Friday, November 29, 2019

Washburn Bank Robbery

Last time I wrote about Henry Starr's robbery of the Bank of Seligman on December 20, 1920, and I had previously written on this blog about the robbery of the Bank of Exeter that occurred on December 22, 1921. However, those heists were just two in an outbreak of five bank robberies that occurred in Barry County within a two-year period from the late teens to the early twenties.
The first of the five occurred on December 11, 1919, when two unmasked youths pulled up in an automobile outside the Bank of Washburn about two o'clock in the afternoon and left the car running as they strode into the bank armed with revolvers. They rifled through the tills and then forced cashier W. H. Jones and his wife (who was the assistant cashier) to open the safe at the point of a gun. The young robbers took about $4,000 in currency and several thousand dollars worth of Liberty Bonds, slammed the vault door shut on Jones and his wife, and made their escape. 

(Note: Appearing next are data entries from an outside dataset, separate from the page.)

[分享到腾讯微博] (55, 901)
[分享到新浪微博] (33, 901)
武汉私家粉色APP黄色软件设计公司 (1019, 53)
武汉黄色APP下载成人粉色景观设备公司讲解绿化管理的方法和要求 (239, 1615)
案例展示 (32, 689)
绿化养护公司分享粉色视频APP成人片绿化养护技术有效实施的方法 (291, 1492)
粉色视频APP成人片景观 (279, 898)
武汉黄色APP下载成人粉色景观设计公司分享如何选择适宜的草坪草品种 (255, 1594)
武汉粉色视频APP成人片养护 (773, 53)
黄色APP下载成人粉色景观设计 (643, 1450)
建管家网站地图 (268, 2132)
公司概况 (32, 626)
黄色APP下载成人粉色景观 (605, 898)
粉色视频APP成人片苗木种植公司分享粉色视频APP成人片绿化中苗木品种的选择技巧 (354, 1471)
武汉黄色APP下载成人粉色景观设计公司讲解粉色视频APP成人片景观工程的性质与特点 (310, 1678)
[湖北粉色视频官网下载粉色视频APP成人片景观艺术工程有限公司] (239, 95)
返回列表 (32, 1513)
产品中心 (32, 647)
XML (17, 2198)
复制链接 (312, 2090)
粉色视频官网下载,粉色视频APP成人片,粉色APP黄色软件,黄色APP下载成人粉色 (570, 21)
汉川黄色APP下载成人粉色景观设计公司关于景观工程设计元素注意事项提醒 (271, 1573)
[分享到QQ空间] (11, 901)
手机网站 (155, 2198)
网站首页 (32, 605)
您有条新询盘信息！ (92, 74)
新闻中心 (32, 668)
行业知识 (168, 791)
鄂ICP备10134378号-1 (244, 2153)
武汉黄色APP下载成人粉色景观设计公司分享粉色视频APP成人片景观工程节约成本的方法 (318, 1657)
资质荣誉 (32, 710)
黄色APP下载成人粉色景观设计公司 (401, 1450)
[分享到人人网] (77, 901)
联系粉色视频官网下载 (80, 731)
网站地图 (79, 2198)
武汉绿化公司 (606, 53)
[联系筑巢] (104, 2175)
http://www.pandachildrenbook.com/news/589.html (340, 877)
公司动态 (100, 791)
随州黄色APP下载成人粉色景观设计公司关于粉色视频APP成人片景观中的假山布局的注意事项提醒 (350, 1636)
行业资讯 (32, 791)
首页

The crime was not discovered until twenty minutes later, when a customer came into the bank and found Jones and his wife locked in the vault. A posse was quickly organized, and the getaway car was found abandoned on the road southwest of Washburn. No other trace of the robbers was found, but it was thought they might be headed for Oklahoma.
However, the suspects were located near Stella two days later. One of them, a 28-year-old World War I vet named Claude Leonard, surrendered when officers opened fire on the duo, but the other young man, whom Leonard later identified as 21-year-old Bob Pankey (aka Paukey) of Lamar, made his escape to the woods. Leonard, who gave his hometown as Eldorado Springs, had about $1,650 on him, but he said Pankey had about $2,000 in currency and several thousand in bonds. The bank's total loss was placed at about $12,850. The chase after Pankey continued into the next day, December 14, before finally being called off when the lawmen lost the fugitive's trail.
On December 15, however, Pankey was arrested by police at a Joplin hotel where he had registered. He admitted the robbery, and he said his real name was Bob Forge (also given as Froge) but that he'd been reared by the Pankey family. He had about $8,500 in cash and bonds on him. He said he "used to be a Sunday school boy but somewhere I got away from it. But I never have sworn, smoked, or touched liquor."
Charged with bank robbery, both suspects were taken to Cassville to await trial. When their cases came up, both men pleaded guilty. Both were sentenced to forty years at the big house, but they were paroled in 1930 after serving a little over twenty.